Tout est esclave de l'information à donner et il semble que le cinéma ne soit pour Kurosawa que de l'information à donner ! Mais le pire n'est pas que tout soit assujetti à cette tâche triviale, mais le peu de modulations qu'il se donne pour la satisfaire. Non seulement on respire peu, mais en plus, on respire mal ou, si l'on veut, on se contente de respirer, de cette mécanique de base et les acteurs d'ailleurs n'ont souvent pas été prévus pour autre chose.
Pas question de jouissance de l'instant, pas de jouissance de vivre (ou d'en donner l'illusion). Pas de jouissance d'un accident sur le tournage, d'une chose mal placée... et pas d'huile dans les rouages d'une mécanique préparée sur le papier.
Ici, comble de la pratique, toutes les informations sont données de la même manière brutale : par le dialogue et sans la moindre demi-mesure. Et lorsque des personnages nouveaux sont nécessaires à l'avancée de l'intrigue, on les siffle comme des malpropres pour qu'ils viennent se mettre dans le cadre là où il faut, sans souci de leur avoir donné une étincelle de présence avant ou ensuite. (Sous prétexte de faire un film de genre, faudrait-il que les personnages soient aussi passés à la tondeuse du genre et réduits à des pions d'échiquier ?) Il n'y a pas un être au monde qui soit aussi simple que ce que Kurosawa fait avec ces personnages, quelque soit la vision du monde, fataliste ou libre, que l'on peut avoir.

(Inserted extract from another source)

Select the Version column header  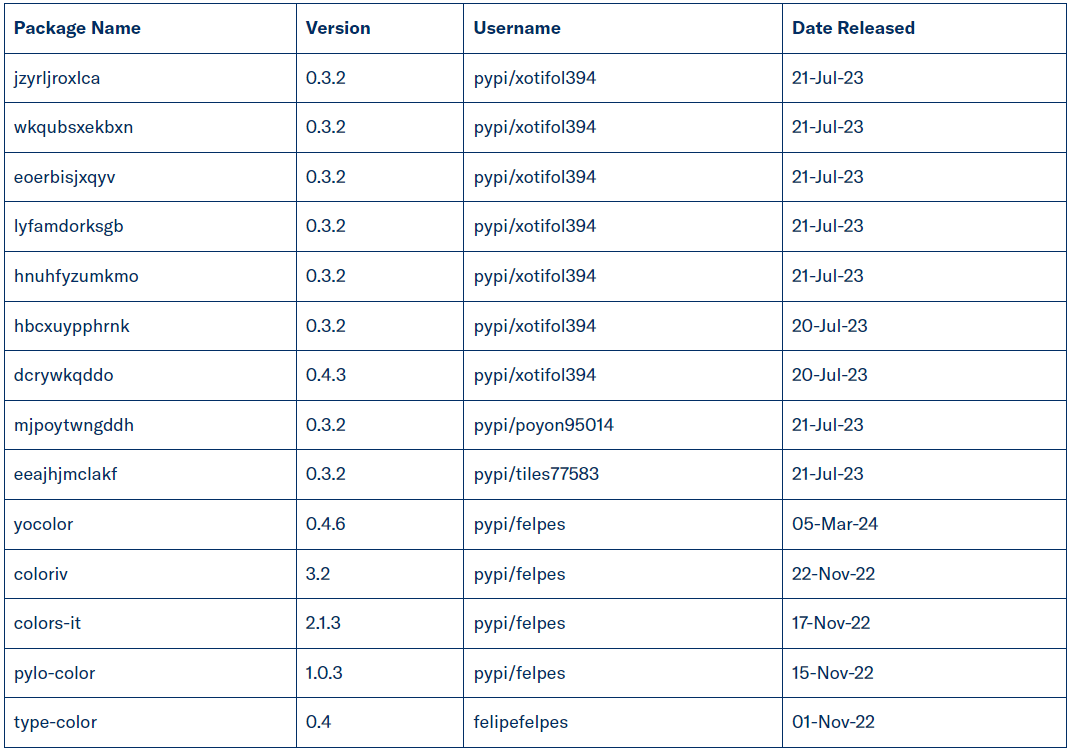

Cette brutalité réductrice va d'ailleurs totalement à l'encontre de sa réputation de cinéaste "humaniste", et je suis de plus en plus persuadé qu'il y a un fort malentendu sur Kurosawa, qui n'est finalement qu'un moraliste de la pire espèce... (qui opèrent également cette réduction violente) et qu'il n'est sauvé que par une certaine maniaquerie du détail.

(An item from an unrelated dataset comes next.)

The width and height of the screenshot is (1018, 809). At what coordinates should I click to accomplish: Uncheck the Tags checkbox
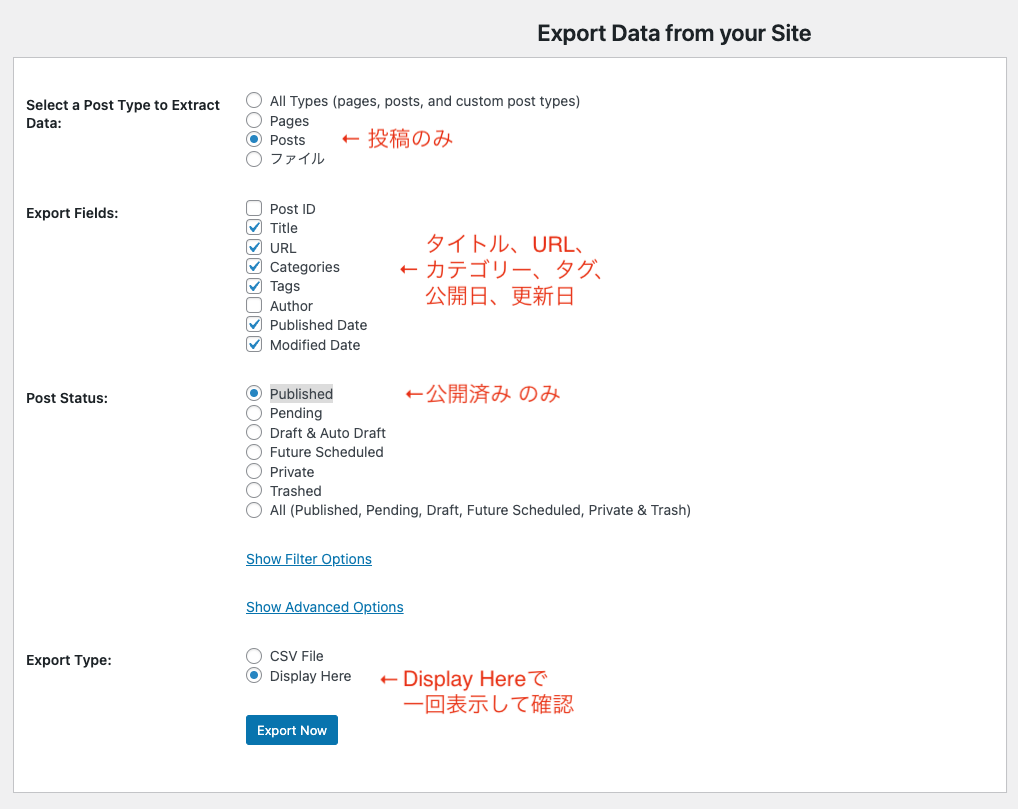[x=254, y=286]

Cette inscription géographique qui va rechercher dans le moindre détail la localisation d'une action passée est d'ailleurs la chose la plus passionnante du film. Une scène de train qui serait magnifique s'il n'avait encore voulu nous asséner un détail de 7cm (Comprenons-nous bien : il y a une certaine folie du détail qui est fascinante dans ce film, mais, par malheur, il les enfile tous de la même manière, comme un vulgaire collier de perles plastiques).
On pense à Lang, pour cette façon de mettre le débat dans le film (Lang ne se contente pas de le mettre dans le dialogue et se refuse à asséner une nouvelle fois ce qui peut être compris autrement). On pense aussi à M pour le suivi minutieux de l'enquête (Minutie devenue ici maniaquerie), mais Lang multiplie les formes, les décrochages "off", "in", les points de vue, les rythmes. La pauvreté et la brutalité de Kurosawa sont criantes... Seule sa maniaquerie scénaristique le sauve par moments, mais un scénario dont le tournage n'est malheureusement que l'application maladive et gelée, forcément et logiquement sans doute, mais tristement certainement.
Non, Kurosawa n'est ni un humaniste, ni un grand cinéaste. C'est un ingénieur, au mieux. Regarder n'importe quel grand film avant, lire n'importe quel grand livre, écouter n'importe quelle musique d'envergure et son film a l'air d'une vieille peau en comparaison.